China runs a significantly favorable trade surplus. The U.S. has a $50+ billion trade deficit with China.
Labor Force: 614.7million(1994), by occupation(Source: CIA Factbook):
Exports: $151 billion USD.
Imports: $$139 billion USD.
Unemployment rate: Official government estimates place unemployment at 3% in urban areas. This estimate is probably significantly understated for urban areas and much higher in rural areas.
Foreign investment is a major factor driving the economic growth of the country providing much needed jobs and foreign exchange.
Most international company's quality and high moral and ethical values are well established and defined. Under no circumstance should the new entity in the PRC vary from corporate values and principles. Many companies live to the higher of the corporate guidelines or those prevailing in the country. In the PRC, the corporate standard will almost always be the higher standard. Your company can operate the PRC without sacrificing it's standards.

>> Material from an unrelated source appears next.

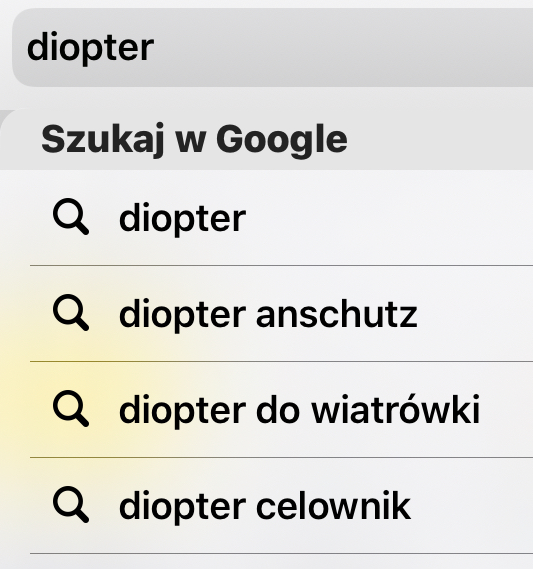Click the search icon beside 'diopter celownik'

[x=71, y=504]
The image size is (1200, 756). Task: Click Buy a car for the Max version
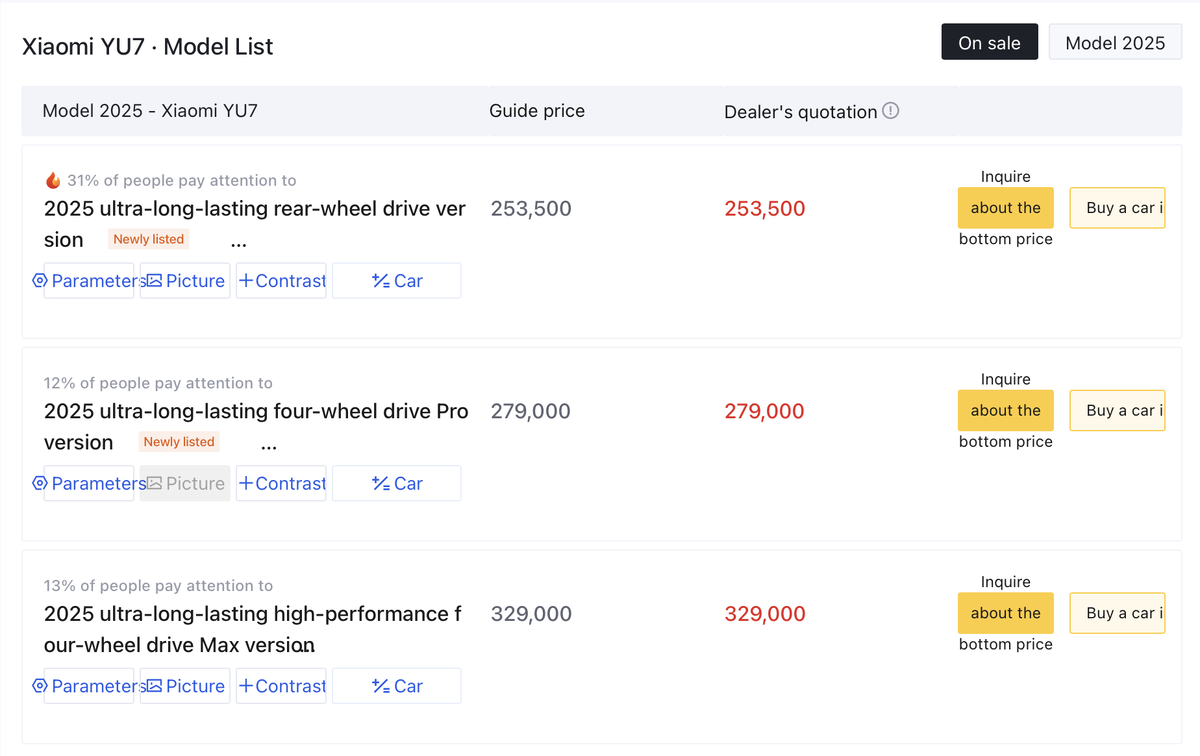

We have all heard stories and rumors bribes, kickbacks and special favors in the PRC. We have also heard these same issues in dozens of other countries. We will not address in this article whether and where this may occur. Rather the emphasis should be on maintaining the corporate values and ethics. While the playing field may not always be level, you can still successfully play. Worldwide, your customer base values your position on the issues. So, keep the standards high and unwavering.
There is an environment which encourages paying consultant and service fees in the PRC. You may need to solicit and pay for these services in order to set up the PRC operation. These are largely support and service costs that are simply unavoidable. In maintaining your corporate values you should be able to distinguish the valid and required ones.
While you Sleep: In the early days of a manufacturing endeavor in the PRC, the home office management may worry that information needs would take forever and because the new factory was on the other side of the planet, the management of the home office could not get same day responses. Those concerns are quickly allayed by pointing out that a significant number of rush requests occur toward the end of the day and departments on the home office side of the planet could not turn over the request same day and sometimes would not even get the information request until the next morning. The China factory however, can respond "While you sleep" responding to your requests and having the answers on your desk when you arrive in the morning." With the promise and challenge voiced, the China factory then can establish a track record of delivering on the slogan.
Tips: When presenting your business card to someone in China, it is far more formal. Americans are known to slide a business card across the table.Then with the tip of a hat or nod of the head, the introduction is over. In China, this casual manner of distributing business cards would insult the person receiving it. The proper presentation is to hand it with the face of the card facing the recipient. You hold the card in two hands on the upper left and upper right corner. Allow time for the recipient to read it and make a comment. Receive a card by taking it with two hands. Review and read the card, offer a positive comment.